Below, find the line containing "[dialog] (1134, 812)" and the line containing "Television (927, 340)"; reproduce exactly those two and every line between them, omitting pictures.

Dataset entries
====

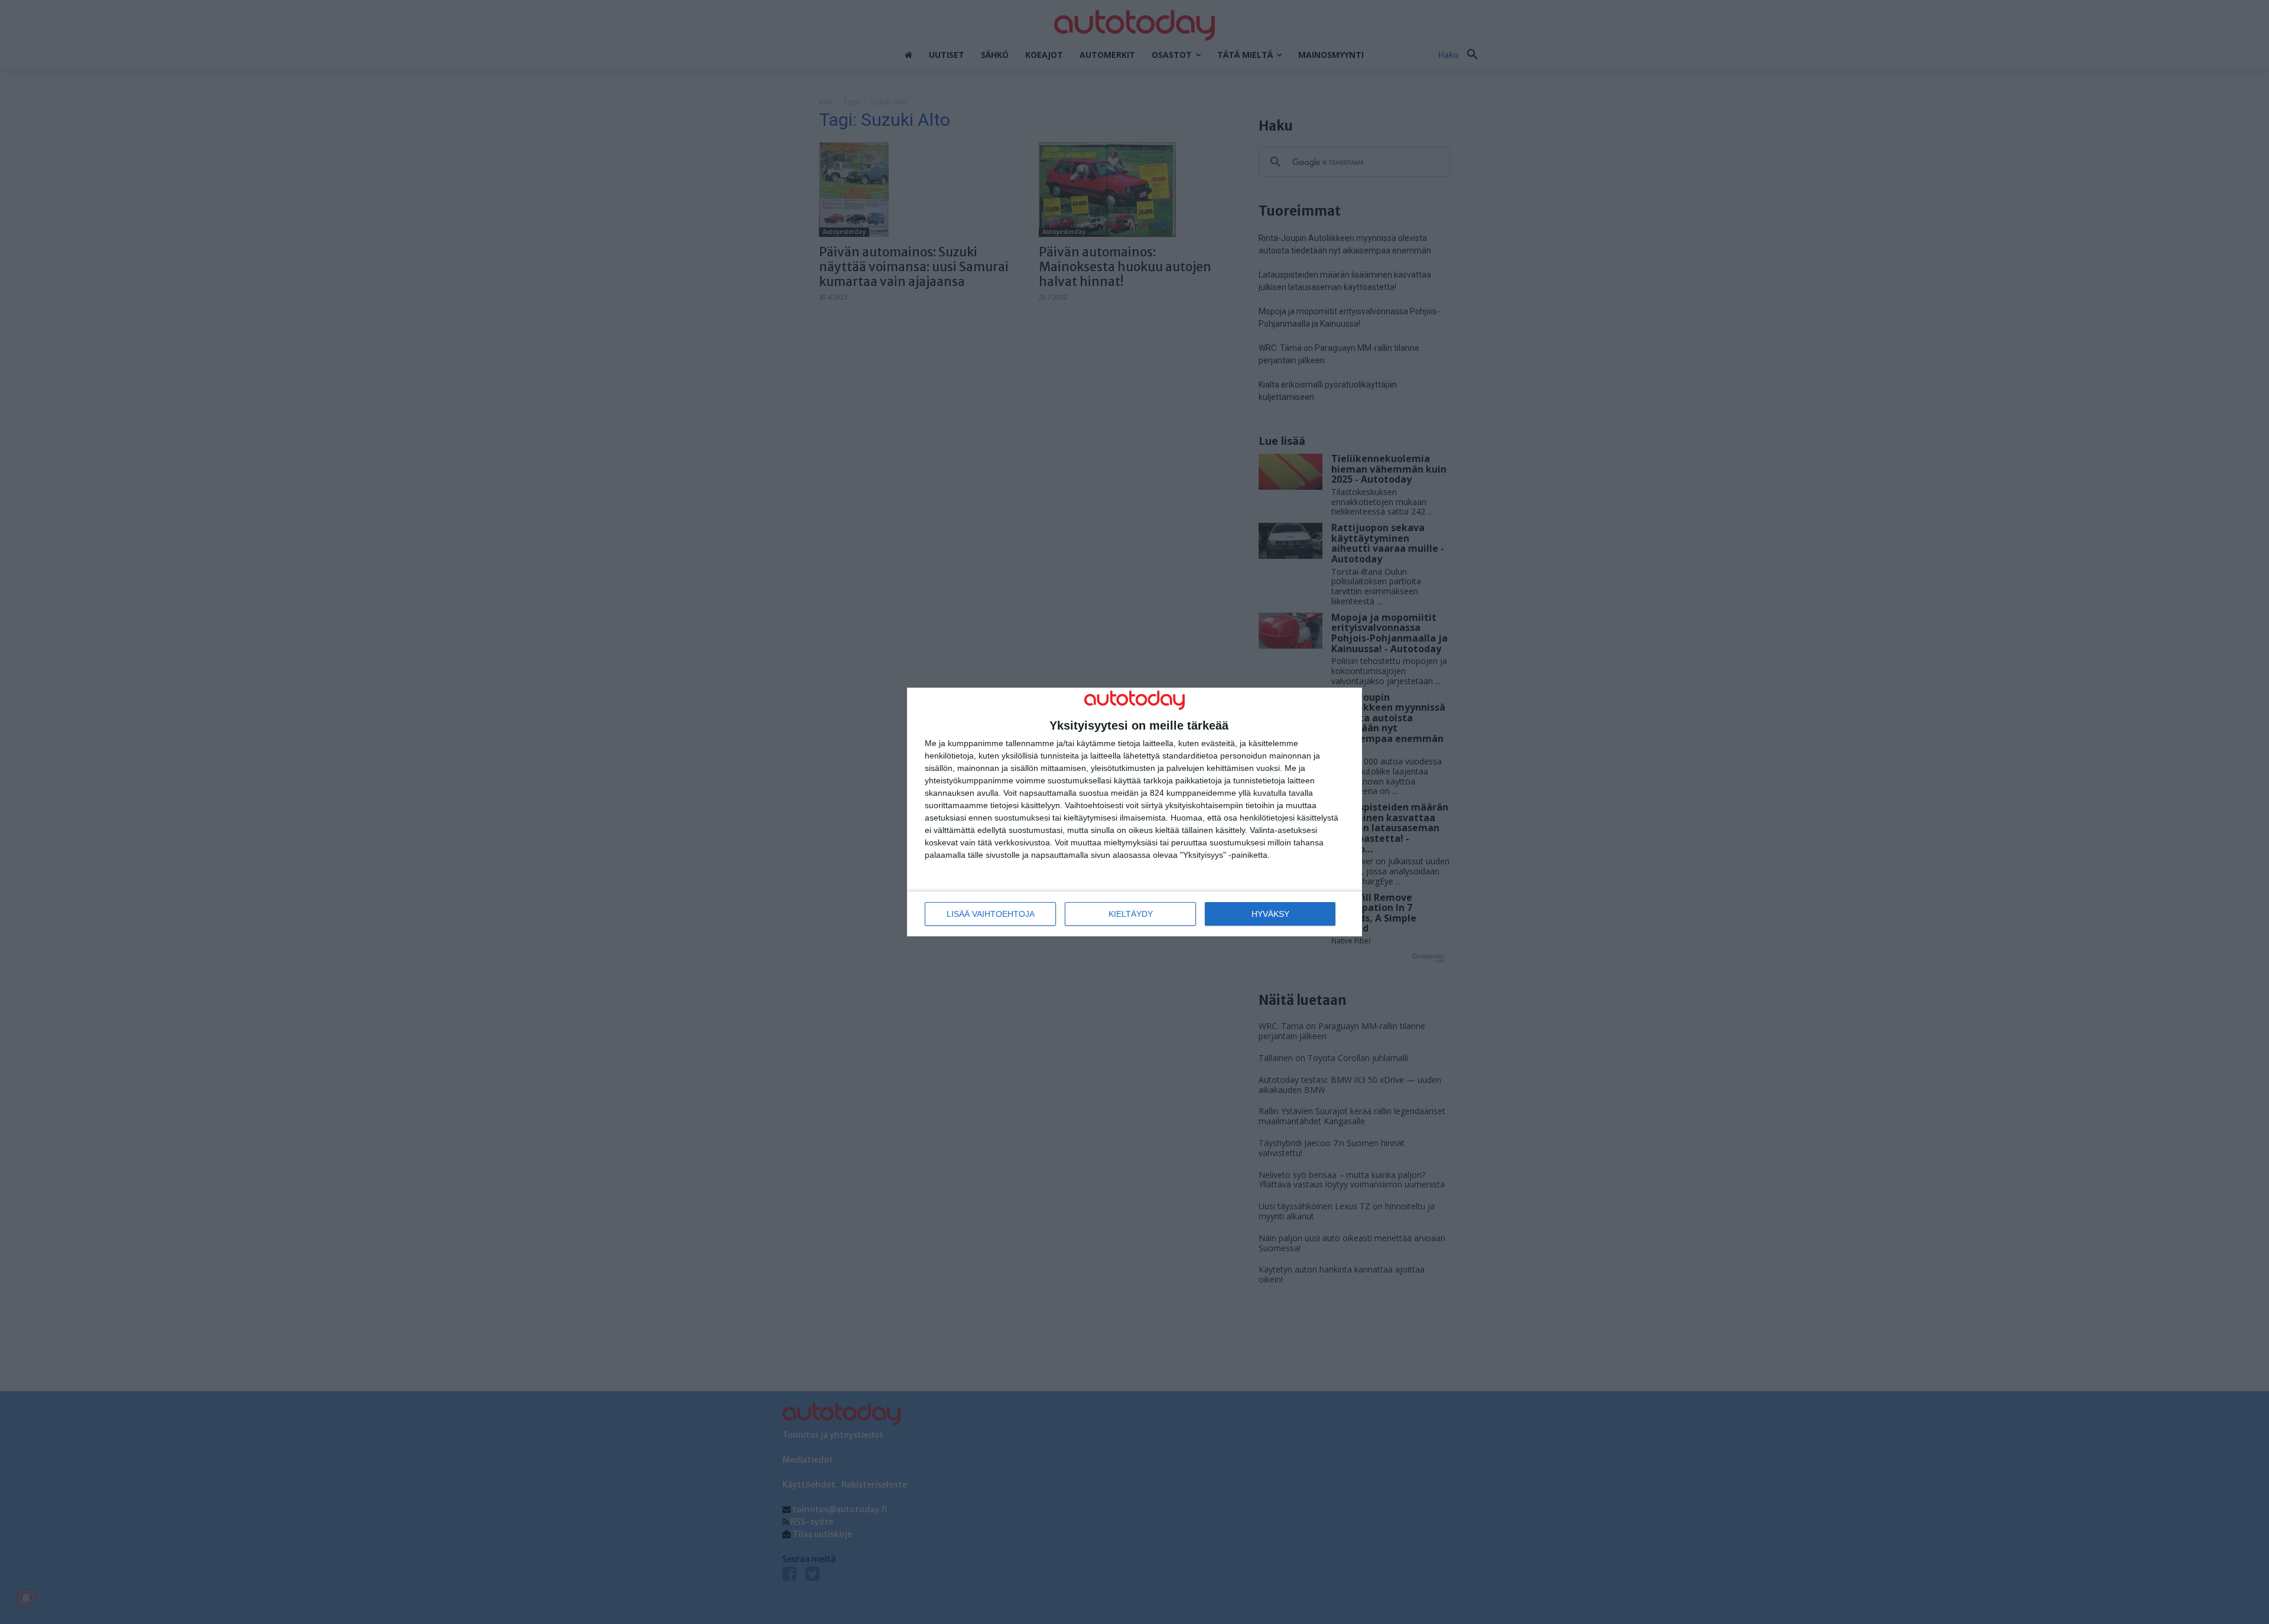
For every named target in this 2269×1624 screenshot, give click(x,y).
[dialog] (1134, 812)
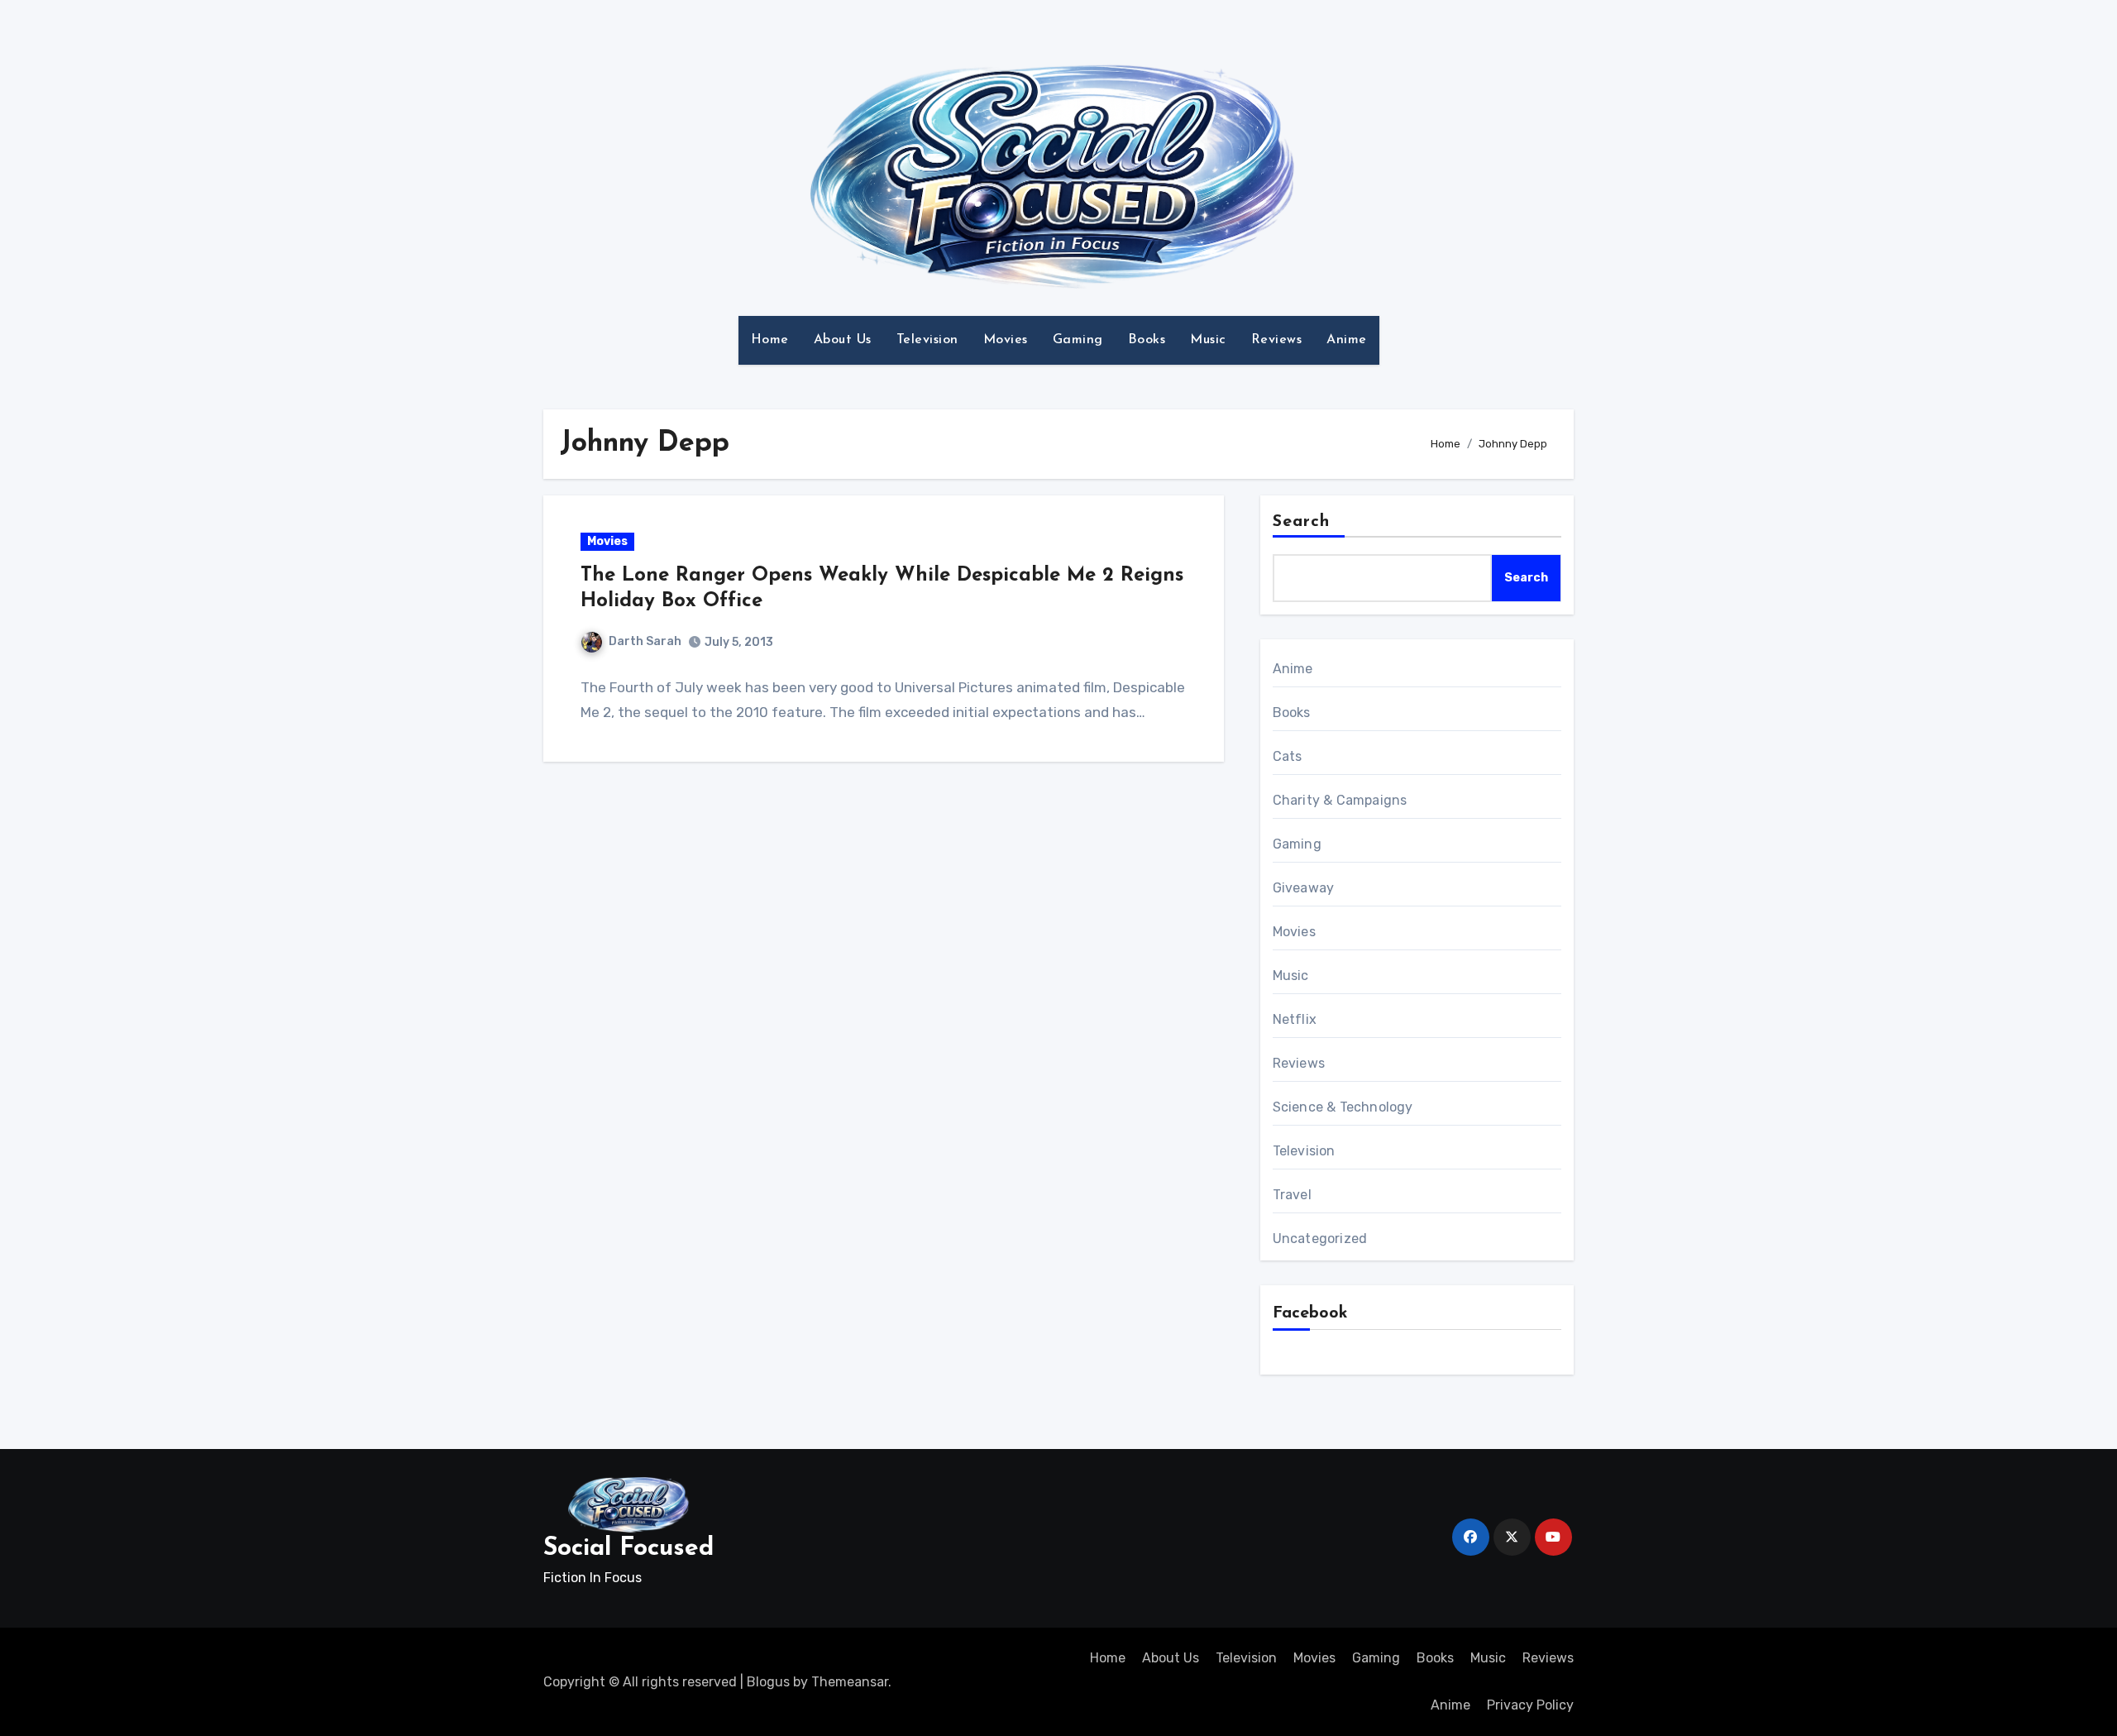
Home (770, 340)
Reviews (1276, 340)
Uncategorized (1320, 1238)
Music (1208, 340)
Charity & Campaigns (1340, 800)
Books (1147, 340)
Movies (1005, 340)
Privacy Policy (1530, 1705)
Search (1302, 522)
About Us (843, 340)
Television (927, 340)
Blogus (768, 1682)
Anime (1346, 340)
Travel (1292, 1195)
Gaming (1078, 340)
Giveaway (1304, 888)
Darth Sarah (645, 641)
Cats (1287, 756)
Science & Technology (1343, 1107)
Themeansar (849, 1682)
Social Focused (628, 1548)
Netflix (1295, 1019)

====

Output of the exercise |
[dialog] (1134, 812)
Home (770, 340)
Reviews (1276, 340)
Uncategorized (1320, 1238)
Music (1208, 340)
Charity & Campaigns (1340, 800)
Books (1147, 340)
Movies (1005, 340)
Privacy Policy (1530, 1705)
Search (1302, 522)
About Us (843, 340)
Television (927, 340)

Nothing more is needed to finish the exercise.